Each browser tool has its own dedicated converter class implementing three core methods:

google3/third_party/jetski/cortex/tools/tools.(*OpenBrowserUrlToolConverter).GetToolDefinition
google3/third_party/jetski/cortex/tools/tools.(*OpenBrowserUrlToolConverter).ToolCallToCortexStep
google3/third_party/jetski/cortex/tools/tools.(*OpenBrowserUrlToolConverter).GetPayloadCase

GetToolDefinition() returns the JSON schema that describes the tool to the LLM (parameters, types, descriptions). ToolCallToCortexStep() converts the LLM's tool call JSON into an internal Cortex step representation.
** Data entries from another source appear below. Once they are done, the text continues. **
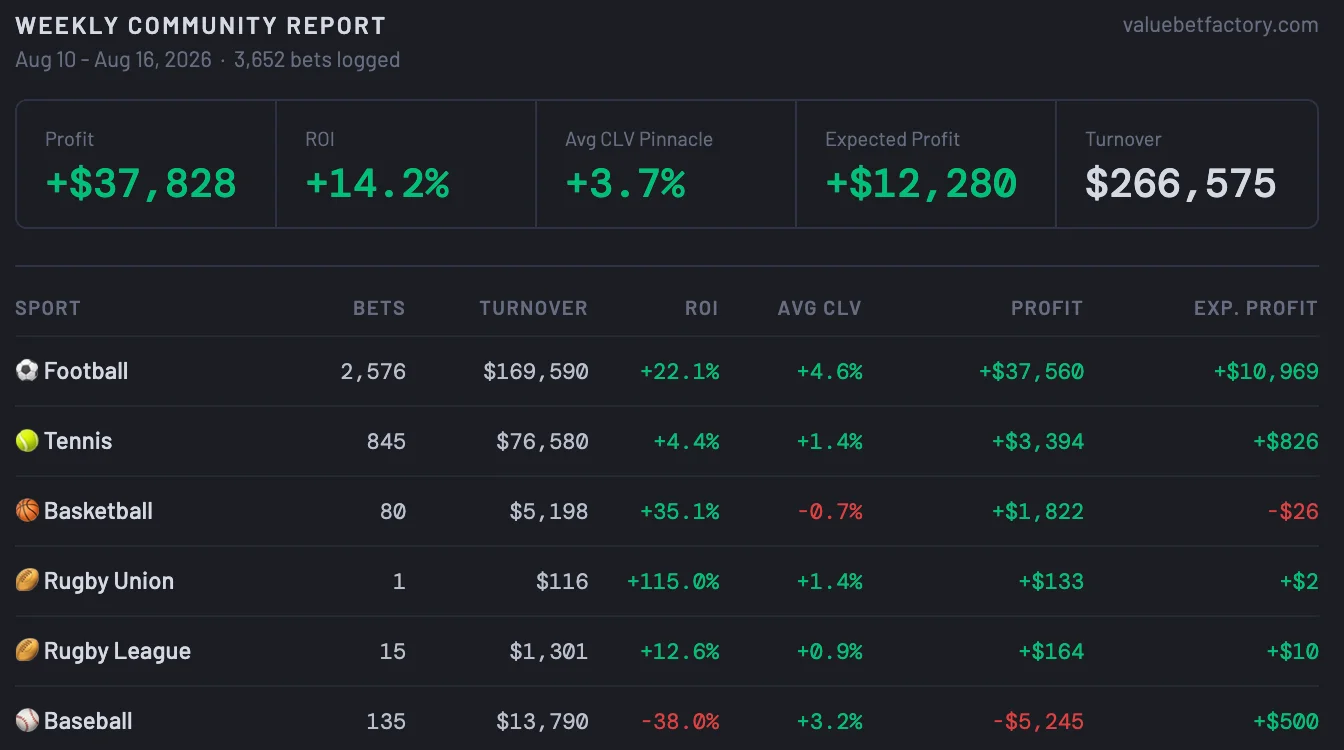Open the valuebetfactory.com link

[x=1220, y=25]
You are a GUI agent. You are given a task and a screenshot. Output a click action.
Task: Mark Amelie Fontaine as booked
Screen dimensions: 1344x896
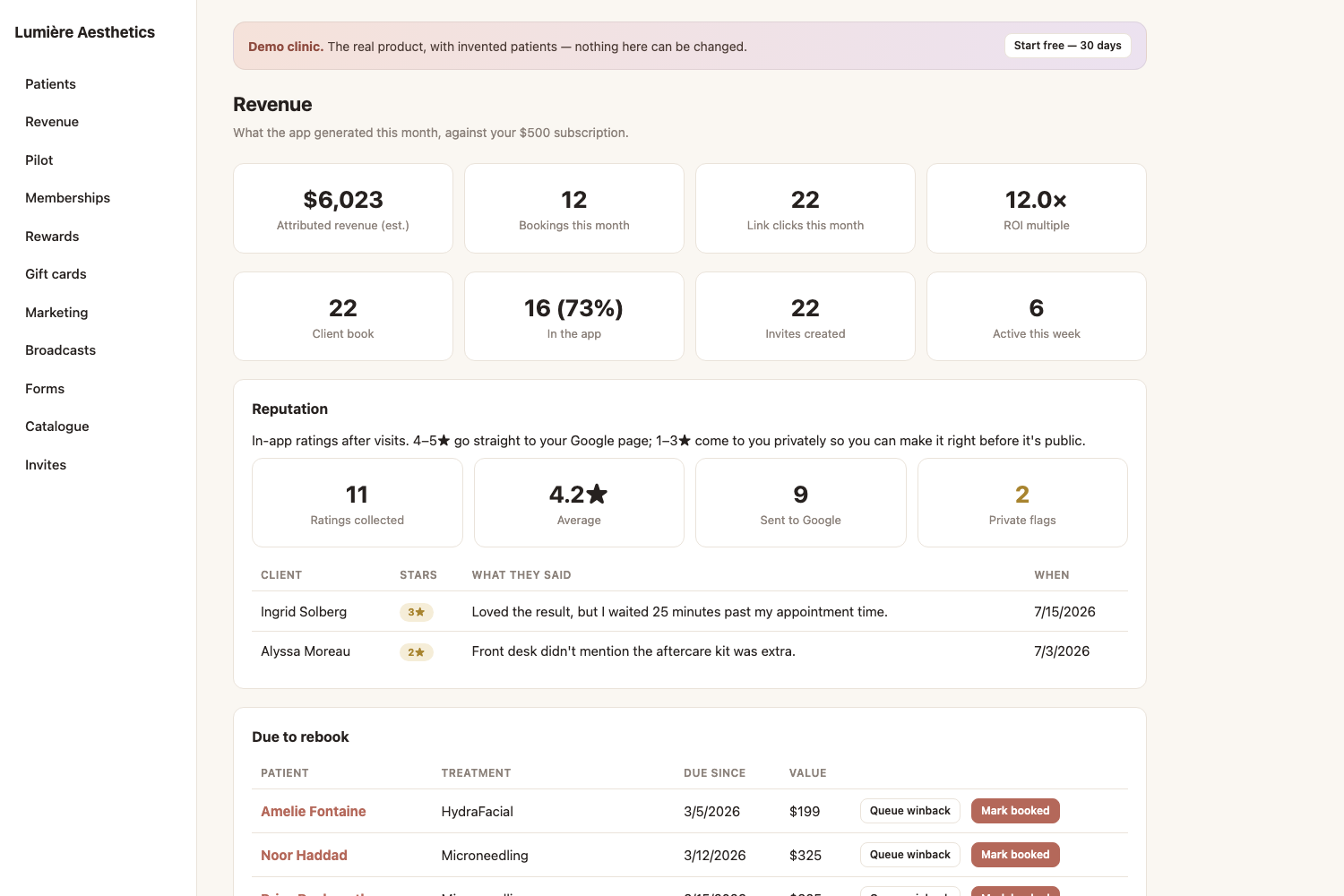1015,811
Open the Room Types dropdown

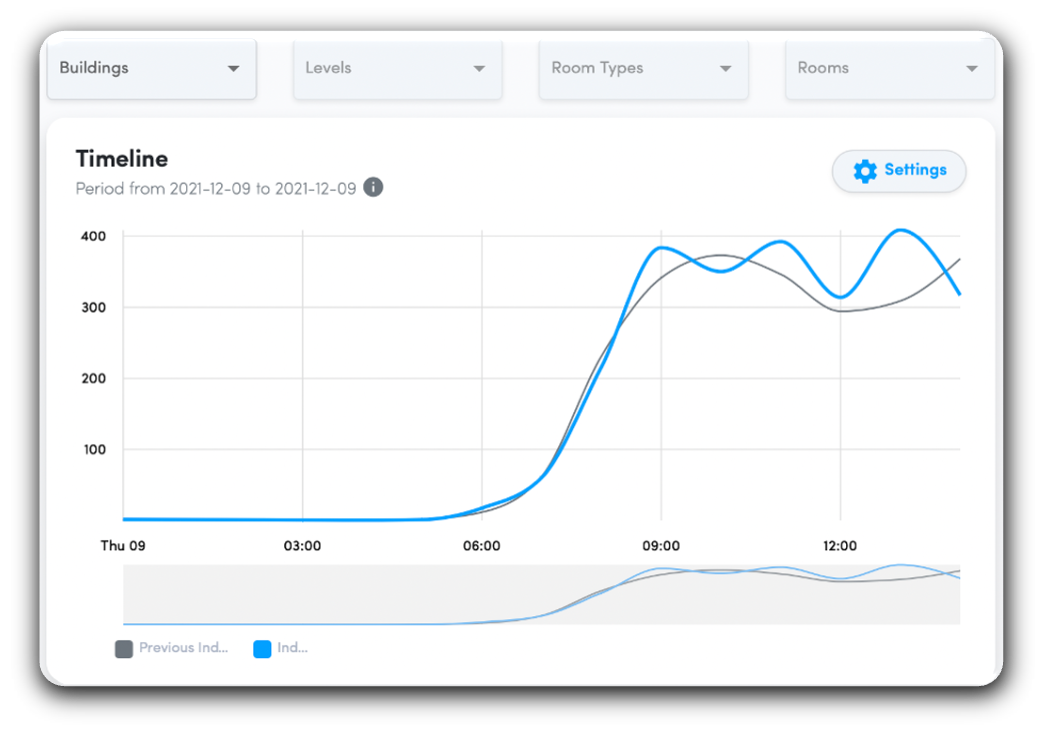(643, 69)
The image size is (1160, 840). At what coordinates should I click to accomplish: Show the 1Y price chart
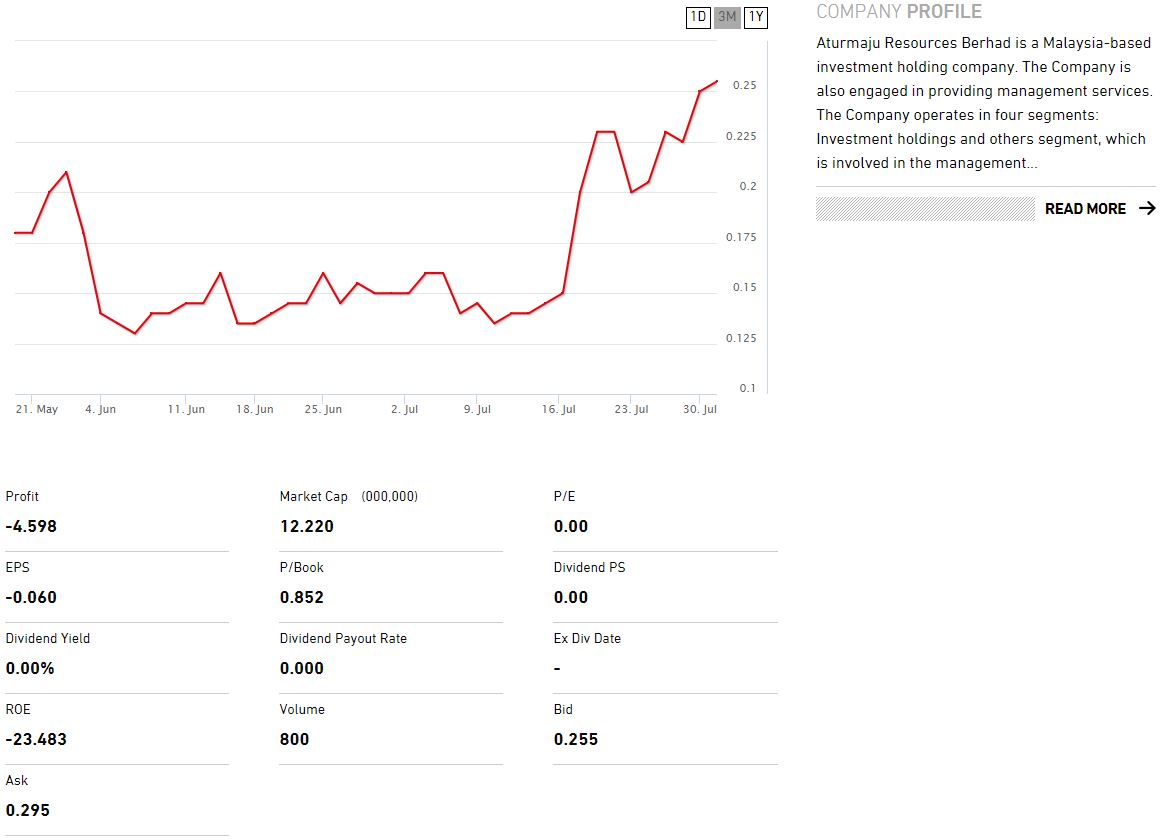click(756, 17)
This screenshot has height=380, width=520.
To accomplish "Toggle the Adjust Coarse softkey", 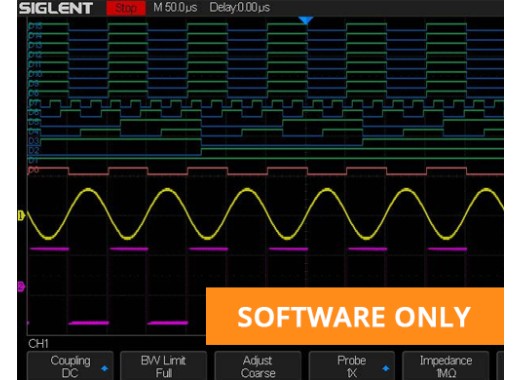I will [258, 366].
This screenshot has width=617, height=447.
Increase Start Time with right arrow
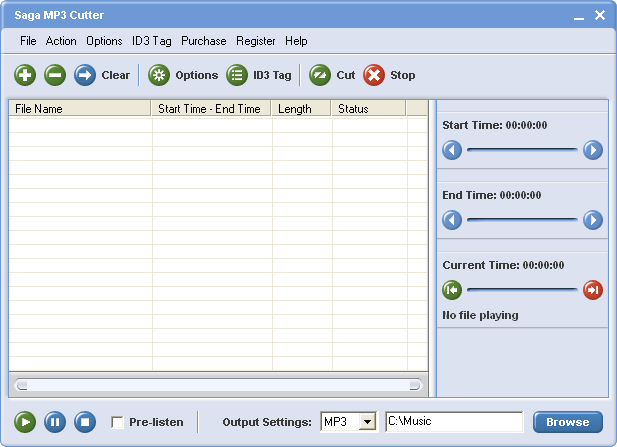(x=593, y=150)
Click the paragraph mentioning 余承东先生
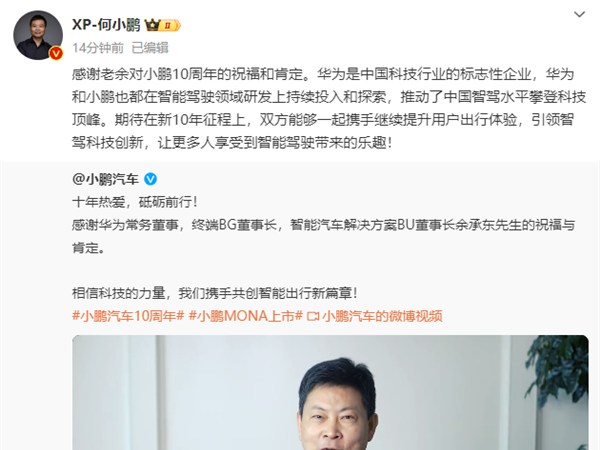Image resolution: width=600 pixels, height=450 pixels. point(323,236)
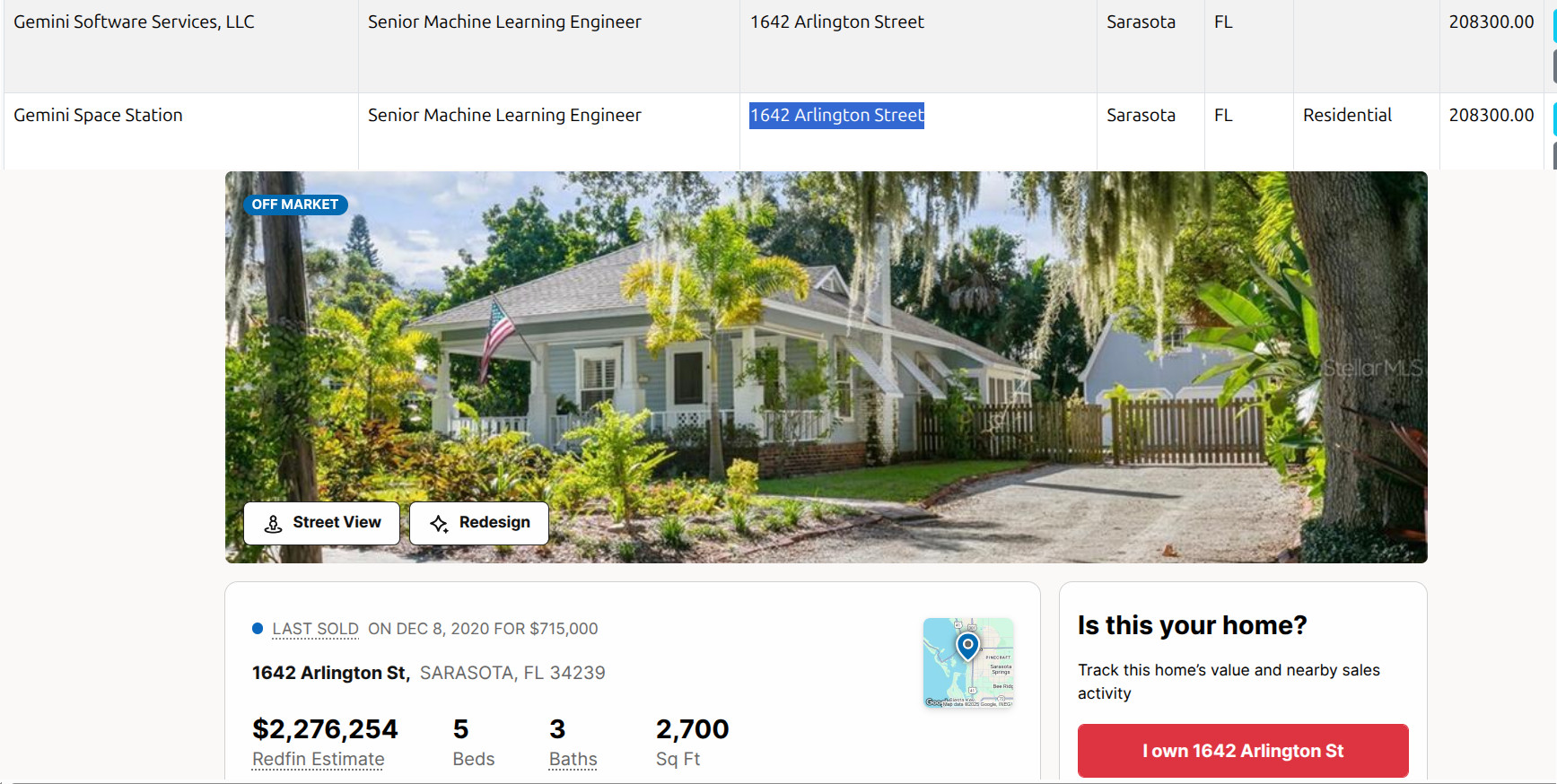Click the blue dot beside LAST SOLD
The width and height of the screenshot is (1557, 784).
coord(258,629)
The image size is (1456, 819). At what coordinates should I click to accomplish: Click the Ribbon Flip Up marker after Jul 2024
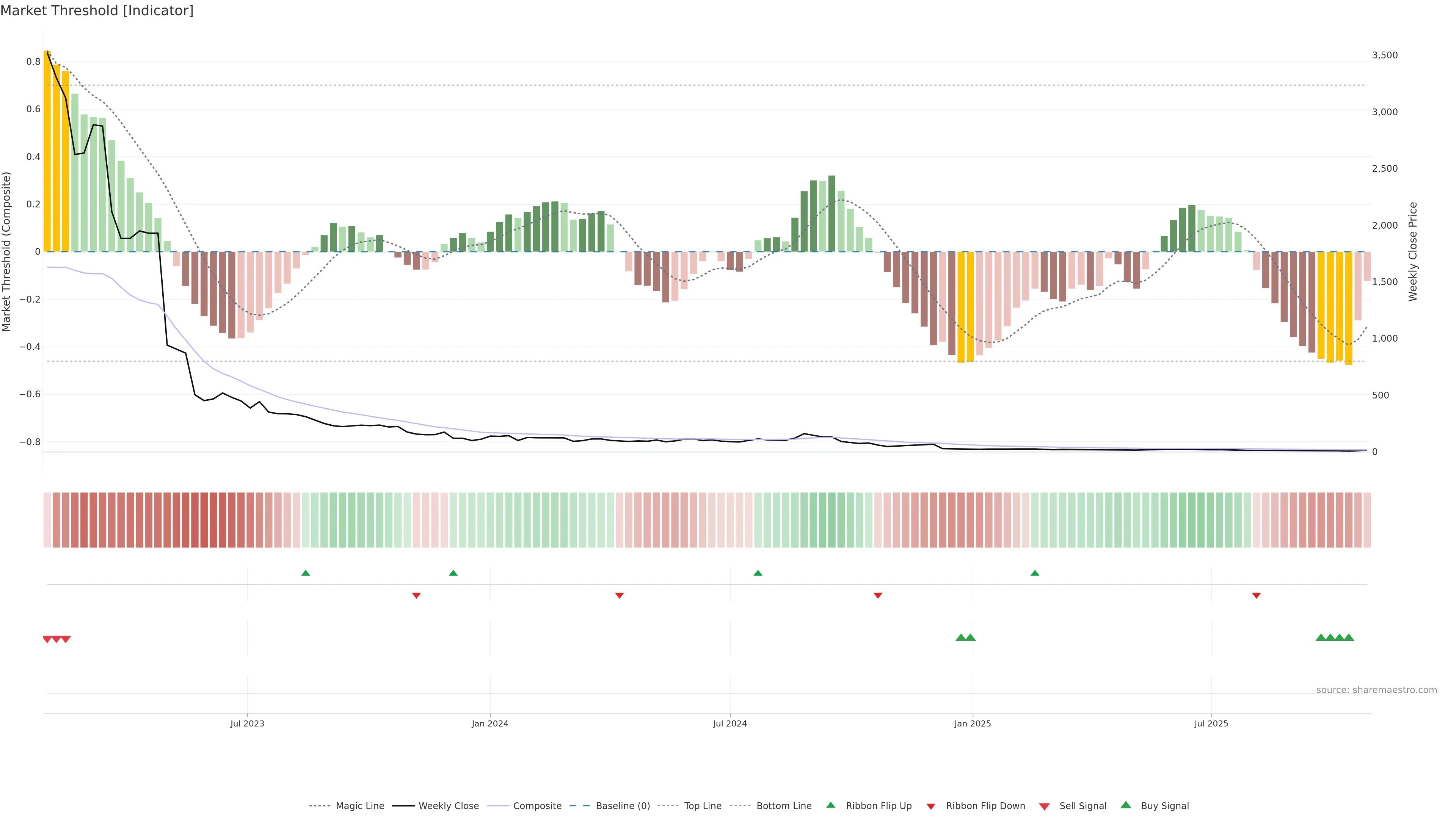758,573
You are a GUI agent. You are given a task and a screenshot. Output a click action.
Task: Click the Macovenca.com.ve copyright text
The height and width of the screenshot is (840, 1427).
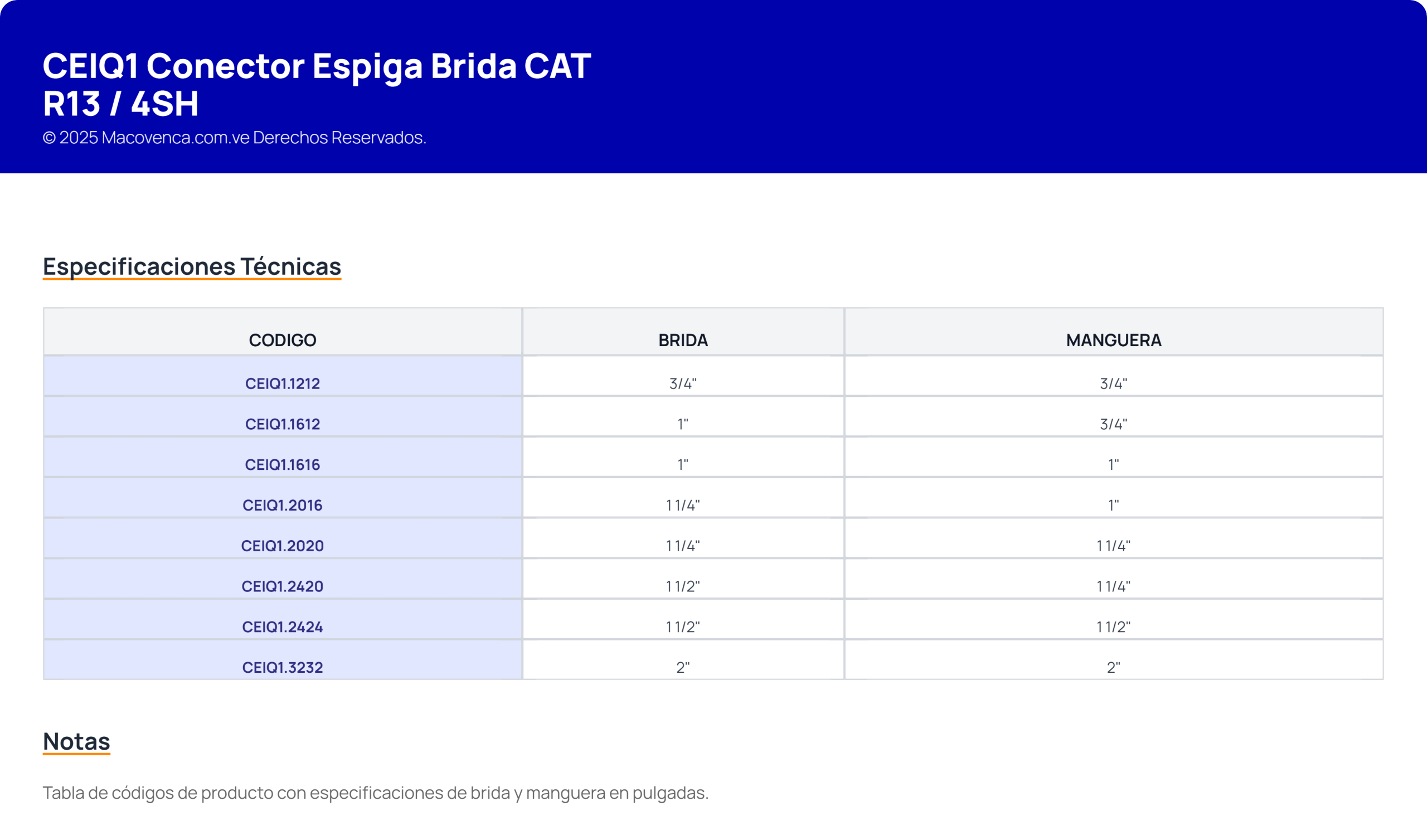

GetPayloadCase() determines which protobuf message type to use for serialization.

To find all the ToolConverter class names, I searched for pointer type signatures:

$ strings language_server_macos_arm | grep -E "\*tools\..*ToolConverter"
*tools.BrowserInputToolConverter
*tools.BrowserGetDomToolConverter
*tools.BrowserScrollToolConverter
...

I found 19 distinct browser ToolConverters in the binary:

*tools.BrowserInputToolConverter
*tools.BrowserGetDomToolConverter
*tools.BrowserScrollToolConverter
*tools.OpenBrowserUrlToolConverter
*tools.ReadBrowserPageToolConverter
*tools.BrowserScrollUpToolConverter
*tools.BrowserPressKeyToolConverter
*tools.BrowserSubagentToolConverter
*tools.ListBrowserPagesToolConverter
*tools.BrowserMoveMouseToolConverter
*tools.ClickBrowserPixelToolConverter
*tools.BrowserScrollDownToolConverter
*tools.BrowserSelectOptionToolConverter
*tools.BrowserClickElementToolConverter
*tools.BrowserResizeWindowToolConverter
*tools.BrowserDragPixelToPixelToolConverter
*tools.CaptureBrowserScreenshotToolConverter
*tools.ExecuteBrowserJavaScriptToolConverter
*tools.CaptureBrowserConsoleLogsToolConverter

Each converter also has a corresponding StringConverter for converting internal steps back into text format that the LLM can read in conversation history. I found these by searching for "StringConverter" patterns:

$ strings language_server_macos_arm | grep -E "\*chatconverters\..*StringConverter" | grep -i browser
*chatconverters.BrowserInputStringConverter
*chatconverters.BrowserGetDomStringConverter
*chatconverters.BrowserScrollStringConverter
*chatconverters.OpenBrowserUrlStringConverter

These StringConverters handle the reverse transformation—converting internal Cortex steps into natural language text that gets included in the LLM's conversation context:

*chatconverters.BrowserInputStringConverter
*chatconverters.BrowserGetDomStringConverter
*chatconverters.BrowserScrollStringConverter
*chatconverters.OpenBrowserUrlStringConverter

This dual-layer architecture—ToolConverters for LLM→internal translation and StringConverters for internal→LLM text (for conversation history)—ensures type safety at every boundary. The system validates tool calls before execution, handles partial parsing for streaming responses, and converts completed steps back into natural language that the LLM can read in subsequent turns.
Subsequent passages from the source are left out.